This is embarrassing. See, I like Hannibal Lecter. I can't think of a more iconic figure created that late in art history. His haunting and theatrical portrayal by Anthony Hopkins created a monstrous body of work that goes way beyond the novels of Thomas Harris and their subsequent movie adaptations. Every serial killer character in last twenty years' fiction is partly drawn from Lecter and serial killers have been the main antagonists in thrillers and horror genres both. I like him because he is charming, educated, talented, vain, smarter than I am, snob and inflicted with half a dozen personality disorders. Unfortunately for me, I found non of these traits in HANNIBAL RISING. Over this review, I will try to understand who is responsible for this, but what happened is clear: This is what happens when you create art only to answer fans demand. HANNIBAL RISING is nothing like RED DRAGON, THE SILENCE OF THE LAMBS or HANNIBAL. It's self-satisfied entertainment.
Prequels have been hot for the last few years.Was there a more intriguing character than Hannibal Lecter to create a background story with? What made him like this? Right? RIGHT? Lecter lived in a Lithuanian castle as a child, until Nazis invaded his country. Soon, the country is torn apart between German and Soviet forces and the Lecter family, hiding in their hunting lodge are surprised by fugitive Nazi soldiers and the parents are murdered. The winter is rather cruel in this part of the world, so food soon runs out for the soldiers, little Hannibal (Aaran Thomas) and his sister Mischa (Helena-Lia Tachovska). The Nazis being soulless, evil bastards as usual set their sights on Mischa and decide to kill and eat her. Little Hannibal eventually runs away from the hunting lodge, is rescued by Soviet soldiers and place into an orphanage, which is ironically in Lecter Castle. Reaching the age of reason, young Hannibal (Gaspard Ulliel) has one thing in mind, hunting the big, bad wolves.
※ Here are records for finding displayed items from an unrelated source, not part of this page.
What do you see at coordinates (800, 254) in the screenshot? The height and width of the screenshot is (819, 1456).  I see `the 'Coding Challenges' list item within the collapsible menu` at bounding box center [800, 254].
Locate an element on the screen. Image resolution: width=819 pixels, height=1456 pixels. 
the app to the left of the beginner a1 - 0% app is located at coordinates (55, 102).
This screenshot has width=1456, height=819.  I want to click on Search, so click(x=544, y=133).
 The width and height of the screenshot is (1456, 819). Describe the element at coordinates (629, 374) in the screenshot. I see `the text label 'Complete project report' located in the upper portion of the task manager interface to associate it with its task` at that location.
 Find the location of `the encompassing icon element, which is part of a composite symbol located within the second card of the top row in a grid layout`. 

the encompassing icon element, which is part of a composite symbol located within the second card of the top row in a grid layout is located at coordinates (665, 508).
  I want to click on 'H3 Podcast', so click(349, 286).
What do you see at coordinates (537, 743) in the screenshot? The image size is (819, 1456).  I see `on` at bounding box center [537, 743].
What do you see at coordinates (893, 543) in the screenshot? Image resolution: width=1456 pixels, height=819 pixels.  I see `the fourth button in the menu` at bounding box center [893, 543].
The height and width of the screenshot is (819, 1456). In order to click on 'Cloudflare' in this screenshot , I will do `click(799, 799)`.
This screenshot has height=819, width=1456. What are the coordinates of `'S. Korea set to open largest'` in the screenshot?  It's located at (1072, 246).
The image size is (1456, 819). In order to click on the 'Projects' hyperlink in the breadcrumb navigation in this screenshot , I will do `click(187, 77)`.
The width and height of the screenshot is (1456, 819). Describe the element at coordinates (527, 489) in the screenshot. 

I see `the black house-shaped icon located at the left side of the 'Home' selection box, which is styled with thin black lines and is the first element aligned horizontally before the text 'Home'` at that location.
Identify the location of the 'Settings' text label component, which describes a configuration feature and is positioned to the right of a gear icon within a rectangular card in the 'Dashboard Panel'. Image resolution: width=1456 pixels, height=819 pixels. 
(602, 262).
When I watch mixed martial arts and dislike both fighters going at it, I root for the referee. This is how I felt watching HANNIBAL RISING, except there was no referee to root for and I ended up rooting for Dominic West to finally shed the awesome ghost of Jimmy McNulty, which he failed to do (in this movie, at least). The problem is that Hannibal is killing Nazis in this movie. This is the most inconsequential form of murder since...well...World War II. Who's going to call you a psycho if you kill Nazis? Nobody. They are probably the human being getting murdered the most in narrative art since the fall of the Reich. Video games have been dedicated to mass murder of Nazi zombies. Everybody (except maybe white power skinheads) agree that they were evil. That also makes them very boring to kill.
So you can't call Hannibal Lecter a psycho for going after Nazis. That makes him a morally dubious vigilante at best, like Batman. Except that Lecter doesn't have a kickass costume, a colorful supporting cast of villain that symbolize more than what they are, a decaying, nightmarish urban landscape or any of the goodness that makes Bruce Wayne interesting. He's just a boyish man killing nazis. The silly faces Gaspard Ulliel does while killing them don't help. He has an aunt, who I suppose is his stand-in for Alfred and who is interpreted by the beautiful Li Gong. Quite frankly, I didn't understand why she took such an important place in the storyline. Maybe it's cleared in the novel, I don't know. All she seemed to do is get Hannibal horny and get herself predictably kidnapped even if she is obviously a badass martial arts. That desire, by the way, never went overboard and never gets even consumed, which is in-line with the old Lecter character, but bizarre for a young man full of hormones. The character of Lady Murasaki was his aunt by marriage, so she could have very well been his teacher of Earthly pleasures.
Not singling out an individual aspect of the movie (except maybe Ulliel's performance) was a conscious decision on my part. I didn't know what to say about the script, except that it goes through the same, boring, predictable platitudes that most movies about revenge do. The dispossessed badass goes after the big wig with revenge in his heart, gains something in the process but that precious thing is threatened by the frightened but powerful enemy, blah, blah. blaaah...A movie like COMMANDO, ironically hailed as the most unsubtle film in history, has a much more clever way of handling such a classic story line. Hannibal Lecter is just not meant to be a good guy. He's meant to play on the fence of morality for his own amusement. He needs to be above whatever is going on around him. Looking for the "expansive horizon", as John McAfee would say, while others are nose first into a grinding, dangerous reality. That's not the case in HANNIBAL RISING. You could change its title to "Revenge of a Deranged Young Man" and change the protagonist name to Sandis Ozolinsh and it would have been the same movie *.
ONE STAR
* Maybe not. There is one detail that ties the movie to the other Hannibal stories and it's rather silly. He tries on a samurai warrior mask, which is aesthetically similar to the iconic, don't-bite-people mask he's wearing in SILENCE OF THE LAMBS. That actually suggest that wearing this mask during his psychiatric institutionalization is a vanity of his, rather than a precautionary measure.